All-Purpose Crumble Topping

Season: All | Active Time: 10 minutes | Total Time: 10 minutes | Difficulty: 1 (Very Easy)

This is a very riffable basic crumble recipe that works as a topping on a variety of pies, tarts, and cakes.

Makes about 3 cups

1 cup all-purpose flour (4.6 oz / 130g)

1 cup old-fashioned rolled oats (3 oz / 90g)

⅓ cup packed light brown sugar (2.3 oz / 65g)

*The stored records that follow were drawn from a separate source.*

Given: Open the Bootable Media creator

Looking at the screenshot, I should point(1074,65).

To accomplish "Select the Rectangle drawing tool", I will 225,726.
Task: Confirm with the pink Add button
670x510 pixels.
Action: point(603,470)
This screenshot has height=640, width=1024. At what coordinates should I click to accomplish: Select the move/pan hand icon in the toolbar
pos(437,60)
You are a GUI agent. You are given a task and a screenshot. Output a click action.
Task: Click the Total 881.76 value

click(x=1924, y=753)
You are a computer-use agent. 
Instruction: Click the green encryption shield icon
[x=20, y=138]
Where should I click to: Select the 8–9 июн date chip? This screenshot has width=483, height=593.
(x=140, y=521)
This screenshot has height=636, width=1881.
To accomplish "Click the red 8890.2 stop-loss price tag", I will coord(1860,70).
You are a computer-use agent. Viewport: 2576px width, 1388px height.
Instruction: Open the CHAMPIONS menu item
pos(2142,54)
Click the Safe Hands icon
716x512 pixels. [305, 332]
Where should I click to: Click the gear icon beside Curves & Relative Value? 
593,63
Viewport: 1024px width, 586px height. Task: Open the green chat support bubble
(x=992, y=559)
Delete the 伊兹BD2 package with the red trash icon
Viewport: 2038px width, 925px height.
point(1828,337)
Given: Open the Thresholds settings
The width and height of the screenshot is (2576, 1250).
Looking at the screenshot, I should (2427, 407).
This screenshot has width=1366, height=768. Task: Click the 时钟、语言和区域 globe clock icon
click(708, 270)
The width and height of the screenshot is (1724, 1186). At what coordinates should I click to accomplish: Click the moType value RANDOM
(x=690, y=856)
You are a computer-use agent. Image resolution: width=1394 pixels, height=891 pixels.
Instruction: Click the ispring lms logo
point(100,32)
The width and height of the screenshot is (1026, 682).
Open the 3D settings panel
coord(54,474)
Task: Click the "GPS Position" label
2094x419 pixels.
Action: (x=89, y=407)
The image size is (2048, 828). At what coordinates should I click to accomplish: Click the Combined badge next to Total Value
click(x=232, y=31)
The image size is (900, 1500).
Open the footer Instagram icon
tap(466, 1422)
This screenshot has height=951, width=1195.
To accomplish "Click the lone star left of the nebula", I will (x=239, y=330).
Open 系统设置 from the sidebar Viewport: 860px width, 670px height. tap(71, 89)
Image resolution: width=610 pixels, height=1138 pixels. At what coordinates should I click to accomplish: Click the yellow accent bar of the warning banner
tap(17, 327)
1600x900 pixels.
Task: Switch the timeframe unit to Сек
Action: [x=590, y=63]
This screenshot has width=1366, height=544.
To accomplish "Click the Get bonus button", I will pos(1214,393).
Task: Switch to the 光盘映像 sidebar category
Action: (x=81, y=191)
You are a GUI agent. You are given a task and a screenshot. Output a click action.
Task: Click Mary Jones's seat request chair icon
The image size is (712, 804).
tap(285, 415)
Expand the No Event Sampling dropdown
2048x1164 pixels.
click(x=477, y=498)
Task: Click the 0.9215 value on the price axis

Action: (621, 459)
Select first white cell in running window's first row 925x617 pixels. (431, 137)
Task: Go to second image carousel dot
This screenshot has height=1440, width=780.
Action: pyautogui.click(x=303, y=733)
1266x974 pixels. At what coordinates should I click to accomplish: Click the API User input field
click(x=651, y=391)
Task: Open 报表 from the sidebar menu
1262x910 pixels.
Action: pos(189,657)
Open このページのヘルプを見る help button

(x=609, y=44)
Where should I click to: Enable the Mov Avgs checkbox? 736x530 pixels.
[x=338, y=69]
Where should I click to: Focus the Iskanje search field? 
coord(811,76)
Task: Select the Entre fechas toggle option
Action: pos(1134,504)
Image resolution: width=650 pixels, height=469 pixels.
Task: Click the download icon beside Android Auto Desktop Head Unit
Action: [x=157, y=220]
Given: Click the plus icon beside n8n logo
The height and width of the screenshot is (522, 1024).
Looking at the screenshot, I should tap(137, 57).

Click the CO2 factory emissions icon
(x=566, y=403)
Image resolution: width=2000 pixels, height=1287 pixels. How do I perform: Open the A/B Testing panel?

1 teaspoon ground cinnamon

½ teaspoon Diamond Crystal kosher salt

10 tablespoons unsalted butter (5 oz / 142g), cut into ½-inch pieces, chilled

Make the crumble: In a medium bowl, toss together the flour, oats, brown sugar, cinnamon, and salt until combined. Add the butter and toss to coat, then use your fingertips to work the butter into the flour mixture until no visible pieces of butter or floury spots remain. It should naturally clump together and hold its shape when squeezed. Cover and refrigerate the crumble until ready to use.


Almond Crumble: Substitute 1 cup sliced almonds for the oats.

Buckwheat Crumble: Replace ¼ cup of the all-purpose flour (1.2 oz / 33g) with ¼ cup buckwheat flour (1.2 oz / 33g).

The crumble mixture, covered and refrigerated, will keep up to 4 days.